Exercise aim ▸
Please reproduce the lines word for word, starting at the line that has "Task: Click world flag icon on 13.07.13 match" and ending after the line that has "point(670,335)". Omit the pictures from your answer.

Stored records
=-=-=-=-=
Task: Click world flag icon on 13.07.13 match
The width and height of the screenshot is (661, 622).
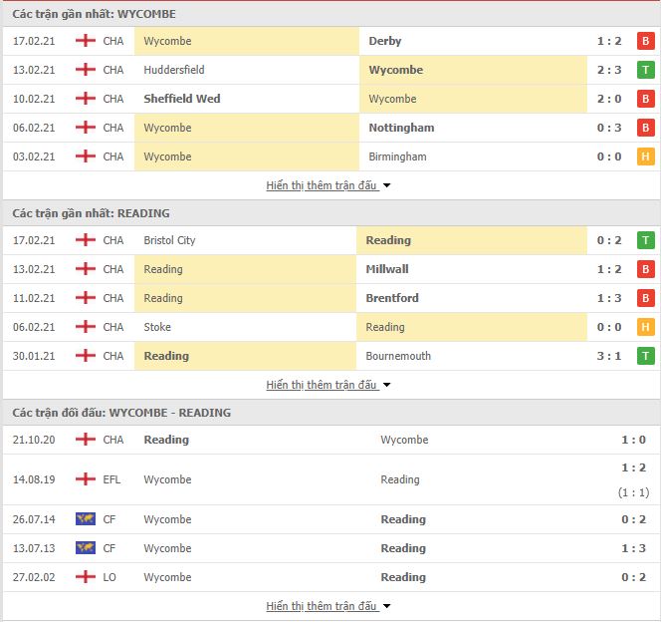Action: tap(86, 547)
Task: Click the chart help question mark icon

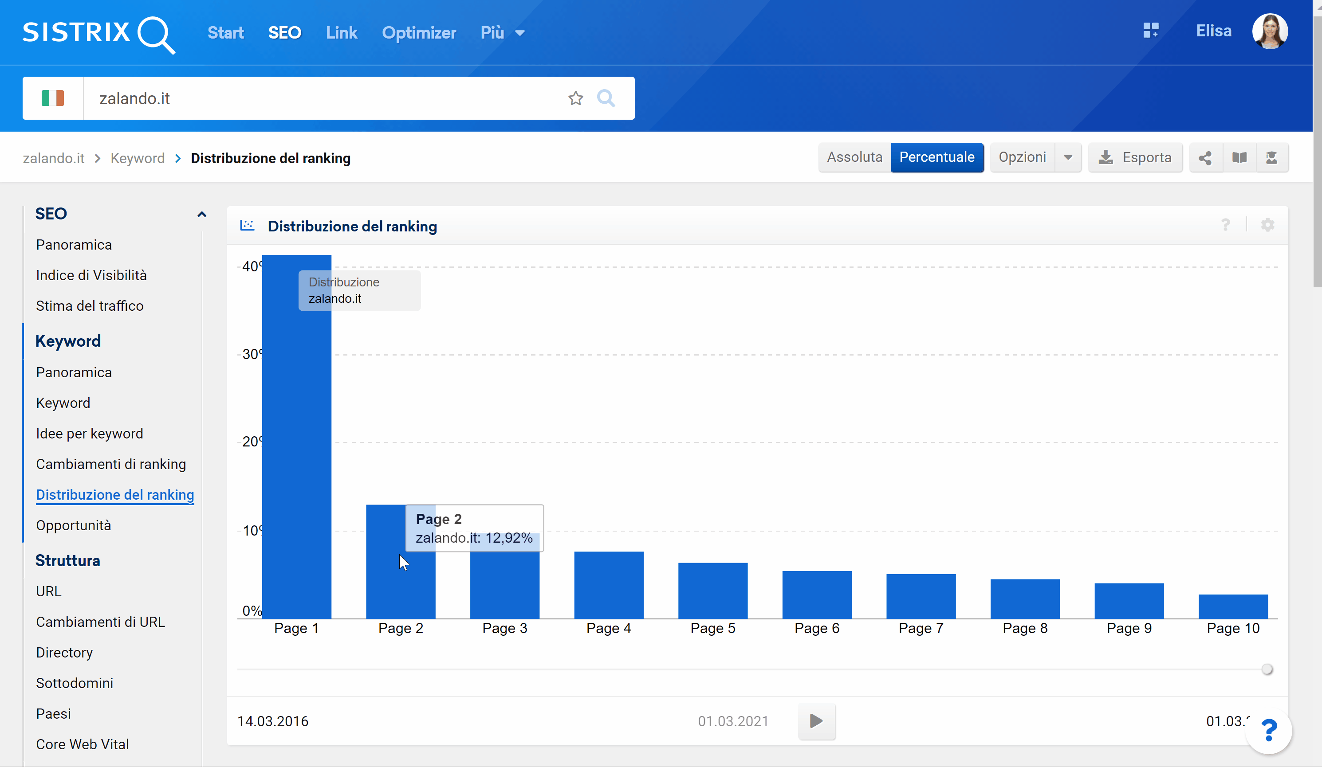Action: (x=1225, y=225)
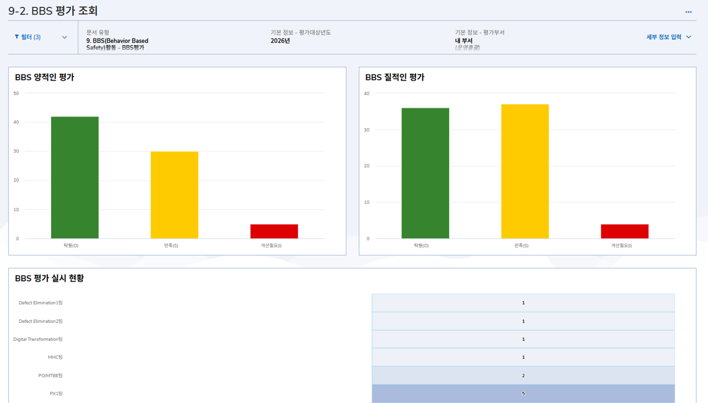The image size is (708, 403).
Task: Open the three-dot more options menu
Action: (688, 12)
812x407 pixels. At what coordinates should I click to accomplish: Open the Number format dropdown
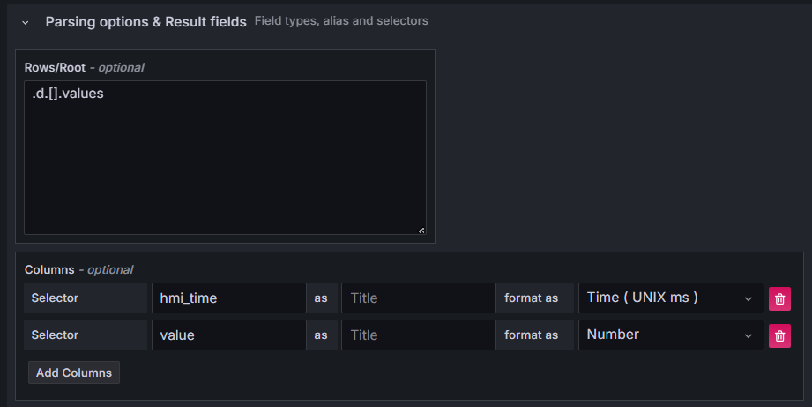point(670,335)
=-=-=-=-=
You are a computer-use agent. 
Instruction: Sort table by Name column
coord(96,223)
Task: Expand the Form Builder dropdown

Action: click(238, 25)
=-=-=-=-=
Right answer ▸
Task: Click world flag icon on 13.07.13 match
The width and height of the screenshot is (661, 622).
Action: tap(86, 547)
Task: Click the chart help question mark icon

Action: (x=1225, y=225)
The image size is (708, 403).
Task: Open the three-dot more options menu
Action: (688, 12)
812x407 pixels. At what coordinates should I click to accomplish: Open the Number format dropdown
point(670,335)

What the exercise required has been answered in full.